Yazar değilim ama çeviririm, çevirmen değilim ama yanlış olmasın. Birçok kitap çevirdim, salonda.
Salonda çalışırım. Salonumdaki bir kitaplığın tamamı sözlük doludur ama kelime bilirim diyemem. Bilmek istedim mi açar bakarım.
Kahve içerim, sütsüz, şekersiz. Neskafe içmem, türk kahvesi içmem. Çalışırken su içerim, kediler gelip ekranın önüne kıçlarını dayadıkları zaman onlara kızmam. Kedilere kızılmaz. Onlar gidene kadar sabırla beklerim, sözlüklerin tekine elimi atar sayfaları kurcalarım.
Çeviri yaparken müzik dinlerim, dinlediğim müzikten özür dilerim çünkü ona kulak vermem aslında. Onu bir zamanlar evimdeki salonda gitarıyla oturan sevgilimin yerine koyarım.

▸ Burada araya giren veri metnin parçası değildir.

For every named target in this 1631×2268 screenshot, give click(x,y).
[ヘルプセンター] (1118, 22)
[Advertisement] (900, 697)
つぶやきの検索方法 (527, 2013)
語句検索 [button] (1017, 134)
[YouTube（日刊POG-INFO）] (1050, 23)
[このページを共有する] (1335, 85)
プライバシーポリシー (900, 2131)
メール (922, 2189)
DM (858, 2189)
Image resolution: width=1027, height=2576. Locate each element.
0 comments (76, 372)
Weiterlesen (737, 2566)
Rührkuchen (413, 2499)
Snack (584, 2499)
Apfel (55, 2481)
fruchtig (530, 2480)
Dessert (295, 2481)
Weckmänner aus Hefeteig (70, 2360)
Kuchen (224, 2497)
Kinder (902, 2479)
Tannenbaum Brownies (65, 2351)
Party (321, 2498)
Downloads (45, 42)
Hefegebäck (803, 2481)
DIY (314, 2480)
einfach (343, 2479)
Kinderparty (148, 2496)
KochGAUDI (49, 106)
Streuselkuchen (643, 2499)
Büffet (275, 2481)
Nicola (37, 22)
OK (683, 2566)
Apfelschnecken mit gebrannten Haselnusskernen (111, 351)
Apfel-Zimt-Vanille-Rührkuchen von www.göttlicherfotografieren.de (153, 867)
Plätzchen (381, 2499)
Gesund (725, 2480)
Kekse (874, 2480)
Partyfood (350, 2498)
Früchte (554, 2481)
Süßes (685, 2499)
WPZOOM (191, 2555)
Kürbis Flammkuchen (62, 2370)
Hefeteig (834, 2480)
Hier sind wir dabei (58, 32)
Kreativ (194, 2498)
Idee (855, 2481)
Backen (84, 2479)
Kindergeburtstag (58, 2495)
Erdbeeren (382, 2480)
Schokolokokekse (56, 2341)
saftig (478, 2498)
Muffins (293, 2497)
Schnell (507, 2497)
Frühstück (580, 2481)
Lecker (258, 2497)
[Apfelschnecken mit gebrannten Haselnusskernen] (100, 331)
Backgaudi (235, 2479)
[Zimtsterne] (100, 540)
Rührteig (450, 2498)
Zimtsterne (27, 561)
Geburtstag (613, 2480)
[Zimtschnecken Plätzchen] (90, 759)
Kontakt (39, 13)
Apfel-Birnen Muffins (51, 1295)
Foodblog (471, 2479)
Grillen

Sevgilim, bordo renkli deri koltuğun üzerine bacaklarında battaniyesiyle oturur, gitarını çalardı. Ağzında sigarası yanardı. Masada çay bardağı dururdu. Mor renkli gözlükleri vardı. Yeşil gözleri, mor gözlükleri, sarı-beyaz saçları. Saçları güzel yaşlanmıştı. Bir de gitarı vardı işte.
O da gitaristim ben demezdi. Yazardı ama yazarım demezdi. Kendi yazdıklarından korkardı.
Biz de sevgiliydik ama sevgiliyiz diyemedik.
Ben onun yazdıklarını çevirirdim, o benim çevirilerimi okumazdı. Okuyamazdı ama beğenirdi.
Öyle böyle derken, geçti zaman, ben hala bilgisayarın başındayım, elim klavyede. Kedilerin kıçları ekranda. O benim koltuğumdan kalktı gitti, kim bilir nerelerde…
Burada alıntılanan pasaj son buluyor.